WASHINGTON -- Two groups of Democratic lawmakers on Wednesday urged President Joe Biden to reinstate tough Obama-era vehicle emissions standards through 2025 and do more to shift the U.S. toward electric vehicles.
A group of more than 70 House Democrats led by Representative Doris Matsui urged Biden to set tough emissions rules that ensure "60 percent of the new passenger cars and trucks sold are zero-emission by 2030," while 10 U.S. senators led by Democrat Edward Markey urged Biden "to set a date by which new sales of fossil fuel vehicles will end entirely."
Markey's letter, which was also signed by Senators Richard Durbin, Sheldon Whitehouse, Elizabeth Warren, Jeff Merkley and others says it is essential "to ensure that we are on a trajectory to achieve the near-zero emission fleet that scientists have called for by 2050."
The House letter, which is signed by Democrats, including Carolyn Maloney, Jerrold Nadler, Anna Eshoo, Adam Smith and Rashida Tlaib, urges Biden to adopt "ambitious post-2026 standards that put us on the path to having all light-duty vehicles be zero-emission by 2035."
The White House did not immediately comment.
The Trump administration in March 2020 finalized a rollback of fuel economy standards to require 1.5 percent annual increases in efficiency through 2026, well below the 5 percent yearly boosts in Obama-administration rules it discarded.

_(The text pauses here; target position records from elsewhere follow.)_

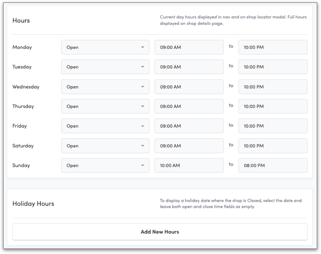Select Tuesday opening time field
321x254 pixels.
(x=189, y=67)
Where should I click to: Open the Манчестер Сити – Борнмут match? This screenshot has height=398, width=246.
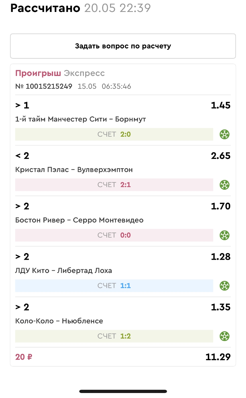(81, 119)
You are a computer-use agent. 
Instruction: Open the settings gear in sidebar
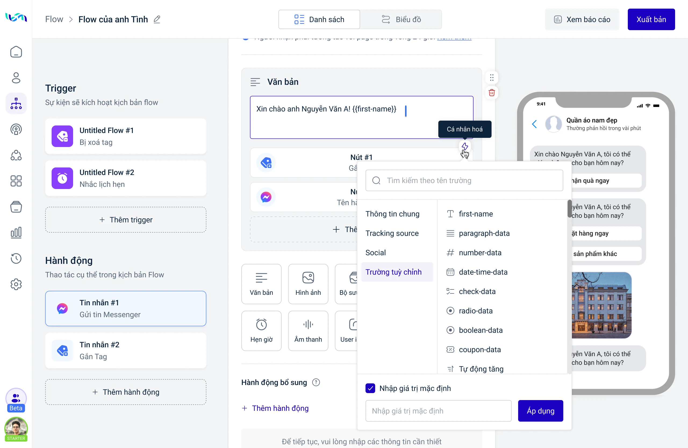(16, 284)
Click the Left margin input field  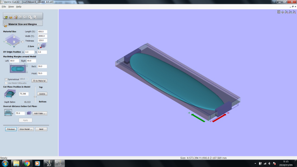pyautogui.click(x=14, y=61)
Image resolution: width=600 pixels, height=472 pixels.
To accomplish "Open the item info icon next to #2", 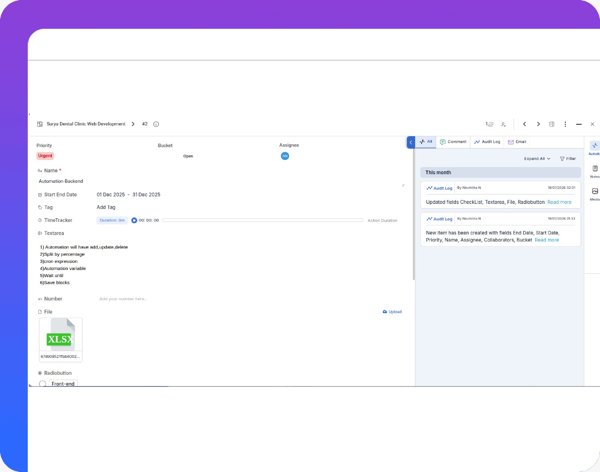I will (x=156, y=124).
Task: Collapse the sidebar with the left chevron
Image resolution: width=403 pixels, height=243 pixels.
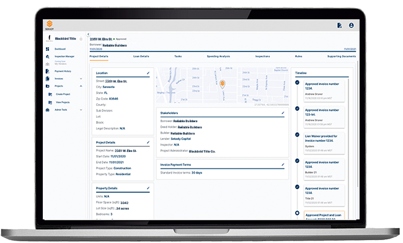Action: 88,34
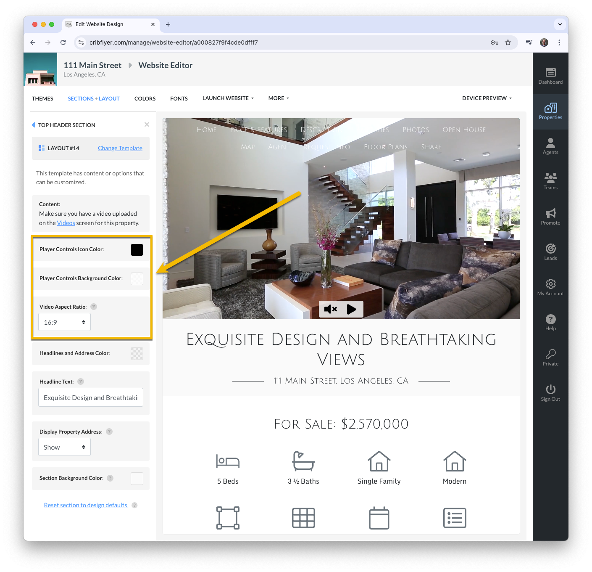The height and width of the screenshot is (572, 592).
Task: Open the Launch Website menu
Action: [228, 98]
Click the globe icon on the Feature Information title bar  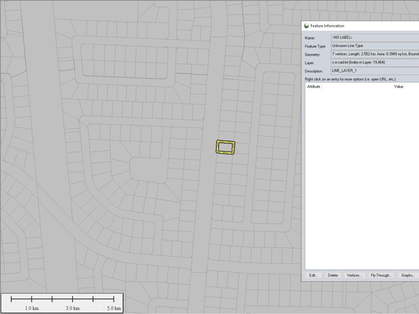pyautogui.click(x=306, y=26)
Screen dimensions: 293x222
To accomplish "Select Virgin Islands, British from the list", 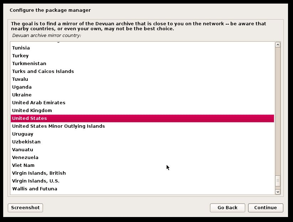I will pyautogui.click(x=38, y=173).
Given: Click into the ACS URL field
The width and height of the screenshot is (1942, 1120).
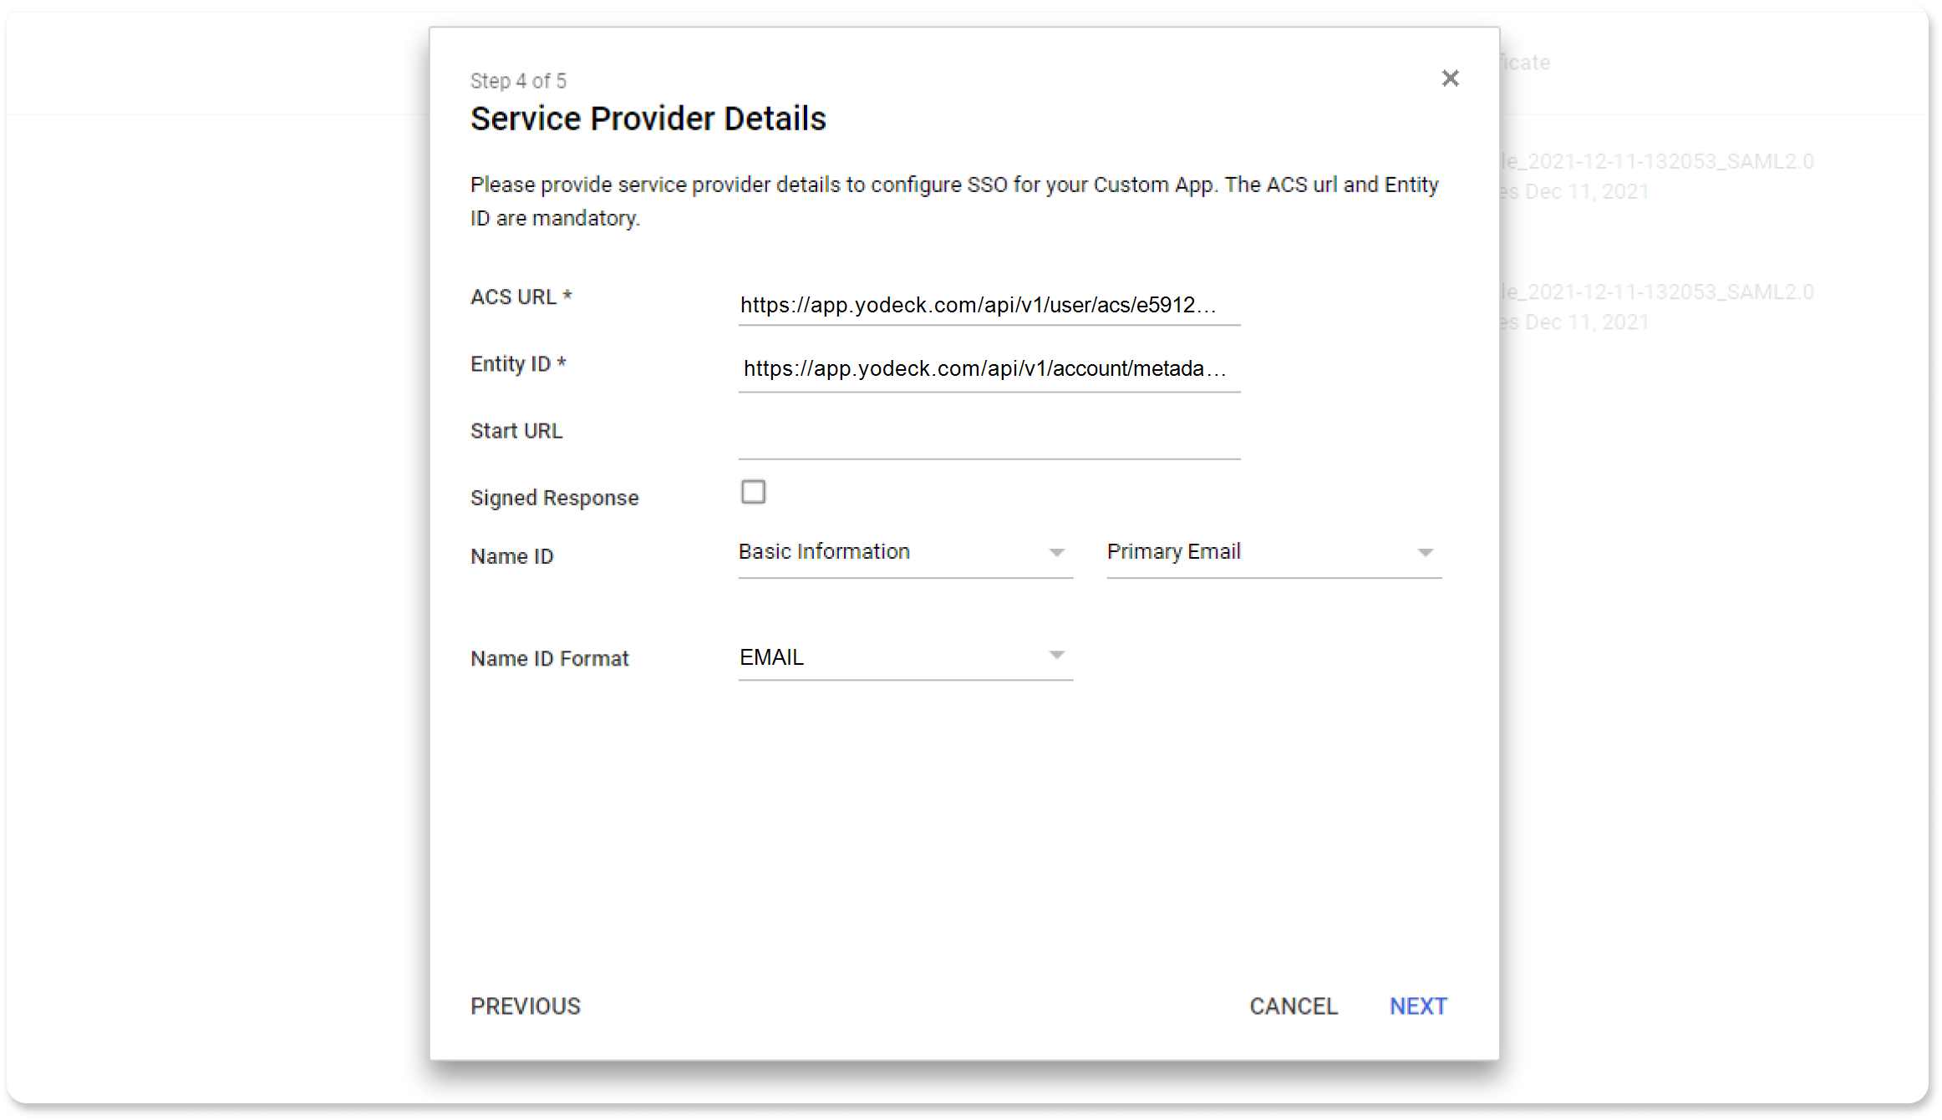Looking at the screenshot, I should 989,306.
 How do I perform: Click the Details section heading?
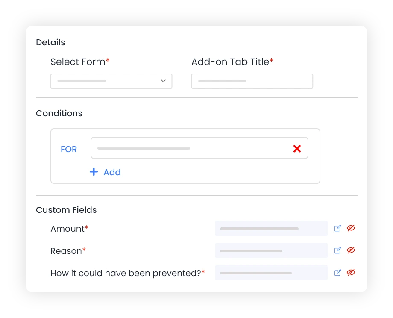tap(50, 42)
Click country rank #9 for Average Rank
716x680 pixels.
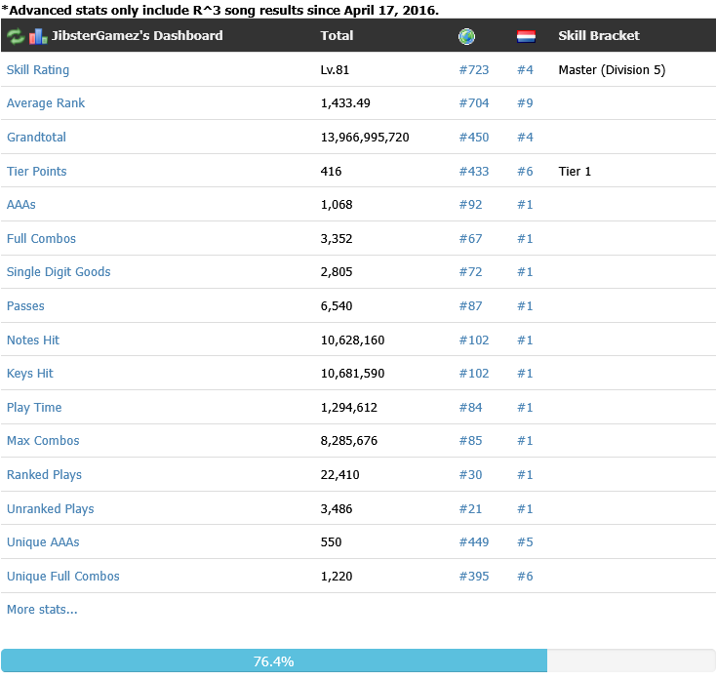(x=525, y=103)
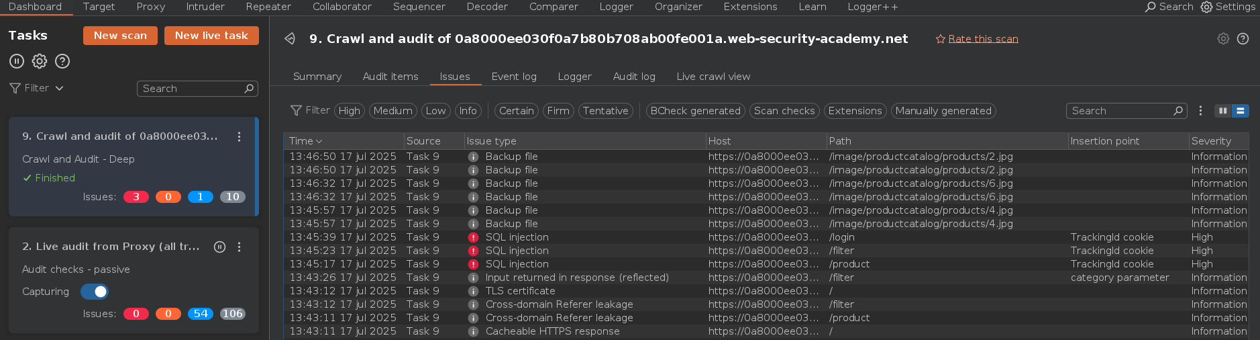This screenshot has height=340, width=1260.
Task: Click the New live task button
Action: pyautogui.click(x=211, y=36)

On Monday, California's two senators Alex Padilla and Dianne Feinstein also urged Biden to set a date to end gas-powered vehicle sales.
In September, California Gov. Gavin Newsom directed new regulations to require all new cars and passenger trucks sold in California to be zero-emission by 2035.
California's senators said Biden should use a compromise deal that California struck with automakers, including Ford Motor Co., Honda Motor Co., BMW and Volkswagen Group that falls between the Trump administration and Obama-era requirements.
The Center for Biological Diversity estimates the California deal improves fuel efficiency 3.7 percent year-over-year between 2022-2026.
Some environmental groups say that does not go far enough, while some automakers think the California deal is overly stringent.